Mitch Madl, 15, grew up playing all kinds of sports: basketball, football, soccer and wrestling. Then, last fall, while playing football, he was hit during a game and developed a pain in his lower back that wouldn’t go away.
Madl went for months unaware that he had a condition known as spondylolisthesis. At some point he fractured his spine, and one of the vertebra had slipped out of place. The doctor told him that his football injury had inflamed it and that he needed to refrain from many of his activities.
Being sidelined has been tough for him.
“I can’t play any contact sports right now,” Madl says. “They told me I had to quit my baseball team, too.”
While his doctor restricted his involvement in contact sports for the time being, at his last appointment, the orthopedist told him that he could swim and do yoga.
“Yoga makes me feel a ton better,” Madl says.
So this summer, in addition to helping his father on their farm outside of Baldwin, he has added yoga classes 3-4 days a week.
Madl is hopeful that when he enters Baldwin High School next fall as a freshman, he’ll be able to participate in his old activities.
“I want to get back to those sports again,” he says. “And be without pain.”
Fortunately for Mitch, he found a style of yoga that suited him.
“I think the biggest misconception among teens and adults is that yoga is boring,” says exercise physiologist Kathleen Kastner, who has been teaching yoga for nine years and is owner of Maya Yoga in Kansas City, Mo. “People who like to be challenged and work hard tend to migrate towards asthanga, power and vinyasa yoga.

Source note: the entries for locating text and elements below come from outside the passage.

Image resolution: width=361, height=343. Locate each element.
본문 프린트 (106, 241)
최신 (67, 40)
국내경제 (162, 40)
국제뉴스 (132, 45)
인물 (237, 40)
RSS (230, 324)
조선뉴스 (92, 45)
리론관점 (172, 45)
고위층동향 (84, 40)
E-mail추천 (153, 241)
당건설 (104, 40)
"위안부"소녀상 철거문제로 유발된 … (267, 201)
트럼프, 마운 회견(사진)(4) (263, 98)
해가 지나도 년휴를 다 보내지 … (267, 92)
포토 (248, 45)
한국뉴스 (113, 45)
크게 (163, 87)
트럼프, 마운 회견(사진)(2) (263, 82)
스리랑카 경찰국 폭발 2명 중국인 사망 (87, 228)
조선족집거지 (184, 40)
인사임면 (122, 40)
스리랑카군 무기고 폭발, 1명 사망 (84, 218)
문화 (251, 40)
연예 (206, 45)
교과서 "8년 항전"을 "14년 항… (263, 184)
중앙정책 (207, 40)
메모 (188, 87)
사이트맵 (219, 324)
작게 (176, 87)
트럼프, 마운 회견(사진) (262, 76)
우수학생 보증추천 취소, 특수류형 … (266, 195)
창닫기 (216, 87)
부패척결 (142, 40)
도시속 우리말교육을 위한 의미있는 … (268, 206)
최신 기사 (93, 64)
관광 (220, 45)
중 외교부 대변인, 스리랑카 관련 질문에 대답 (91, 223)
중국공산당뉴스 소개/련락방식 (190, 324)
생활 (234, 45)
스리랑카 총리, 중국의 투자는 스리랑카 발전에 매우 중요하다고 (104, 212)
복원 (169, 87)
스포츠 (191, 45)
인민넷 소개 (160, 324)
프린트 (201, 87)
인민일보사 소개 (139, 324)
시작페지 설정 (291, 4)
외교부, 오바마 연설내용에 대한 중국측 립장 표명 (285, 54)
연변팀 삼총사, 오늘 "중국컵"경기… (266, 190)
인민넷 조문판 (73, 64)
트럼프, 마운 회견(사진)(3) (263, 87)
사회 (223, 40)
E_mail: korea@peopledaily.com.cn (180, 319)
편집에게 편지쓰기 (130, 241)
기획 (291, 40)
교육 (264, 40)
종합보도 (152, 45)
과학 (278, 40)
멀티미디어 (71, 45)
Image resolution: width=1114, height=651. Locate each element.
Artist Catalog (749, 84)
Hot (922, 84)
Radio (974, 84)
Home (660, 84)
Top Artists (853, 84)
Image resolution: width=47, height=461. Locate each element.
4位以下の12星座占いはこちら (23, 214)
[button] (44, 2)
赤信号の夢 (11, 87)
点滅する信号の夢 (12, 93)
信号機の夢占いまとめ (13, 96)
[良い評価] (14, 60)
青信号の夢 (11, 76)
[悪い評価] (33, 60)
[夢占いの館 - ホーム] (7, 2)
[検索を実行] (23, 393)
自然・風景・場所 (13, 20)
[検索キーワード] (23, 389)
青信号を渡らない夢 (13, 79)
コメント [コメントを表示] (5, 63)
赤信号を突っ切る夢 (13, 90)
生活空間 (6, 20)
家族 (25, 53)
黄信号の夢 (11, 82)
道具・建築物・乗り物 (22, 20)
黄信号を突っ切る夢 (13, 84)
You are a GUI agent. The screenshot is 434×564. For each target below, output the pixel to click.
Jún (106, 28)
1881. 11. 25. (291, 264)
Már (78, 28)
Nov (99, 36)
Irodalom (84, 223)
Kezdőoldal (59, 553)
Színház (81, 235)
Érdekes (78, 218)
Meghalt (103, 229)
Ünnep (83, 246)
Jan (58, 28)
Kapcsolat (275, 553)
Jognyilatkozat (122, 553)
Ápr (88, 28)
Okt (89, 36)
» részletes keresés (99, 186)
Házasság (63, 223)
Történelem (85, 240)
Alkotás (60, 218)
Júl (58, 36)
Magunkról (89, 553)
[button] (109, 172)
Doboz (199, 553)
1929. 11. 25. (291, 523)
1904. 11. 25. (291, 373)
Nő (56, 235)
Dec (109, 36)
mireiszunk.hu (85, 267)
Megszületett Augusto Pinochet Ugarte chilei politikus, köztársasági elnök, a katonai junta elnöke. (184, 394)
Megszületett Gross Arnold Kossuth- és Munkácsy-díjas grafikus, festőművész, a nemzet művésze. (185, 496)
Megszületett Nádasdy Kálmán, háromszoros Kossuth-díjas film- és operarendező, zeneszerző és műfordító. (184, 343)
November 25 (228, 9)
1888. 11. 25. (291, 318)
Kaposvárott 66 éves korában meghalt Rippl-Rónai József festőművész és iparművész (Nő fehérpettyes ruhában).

“I think practicing yoga for teens is extremely important because it helps complement traditional workouts and sports by elongating their muscles and giving [teenagers] increased flexibility and freedom in their bodies,” Kastner says. “The teenagers who come to my classes are usually extremely tight from their sport of choice and have very little flexibility and range of motion. It’s almost scary!”
This message seems to have made its way to at least one of the area coaches.
Last summer, Free State head soccer coach Kelly Barah incorporated yoga into the men’s soccer practice regimen. Classes for the women’s team were added a couple months later.
“Coach Barah is pretty in-tune with cross-training athletes,” says Lawrence resident Tami Keasling, who taught the classes. “He has been very open and encouraging of my involvement,” noting that there were no problems with ACL injuries for anyone on the women’s team this season.
“I would like to take credit for that!” she jokes.
A message Keasling relays to her students is that they should never compare themselves with anyone else in the room.
“It is not what your neighbor and friend is doing,” she says. “So many things impact our ability to do a certain pose — how we feel today, what happened at school yesterday, how much sleep we got, injuries...
“The breathing techniques we incorporate into yoga can help calm a teenager who is stressed about a game, a test, a girlfriend, or a boyfriend,” Keasling says.
One area teen who has experienced the calming effects of practicing yoga is Katherine Marshall-Kramer, 15.
“I know it’s good for me. I’m calmer, and I can handle myself better when I am practicing regularly,” she says.
“I can always tell when I’m not practicing yoga enough. I get moody, and my knee starts hurting,” says Marshall-Kramer, who has been practicing on and off since she was 4.
When she was 11, she began competing for titles.
Many might find “yoga” paired with “competition” to be incongruent, but for Katherine’s mother, Elizabeth Marshall, owner of Bikram Yoga Lawrence, there is no inconsistency.
“You’re competing with yourself,” Marshall says. “The training for the competitions is a relatively short amount of time, so it’s good for young people to have a goal and find out what they can accomplish in a short amount of time.”
An additional benefit to the competitions is the confidence they instill.
“The competitions are the only time I like being on stage,” Marshall-Kramer says. “I was so afraid that first year. I was a nervous wreck! But the people at the judge’s table were just smiling.”
Marshall-Kramer competed in March in the U.S. Yoga Federations Yoga Asana Championship, where she won the silver medal and the right to compete in the International Championships, which were this weekend in Los Angeles.
“It’s hard for someone who doesn’t practice yoga to grasp the magnitude of what a little movement combined with deep breathing and stillness can do for a person,” Kastner says. “But it truly can work miracles in people’s lives.”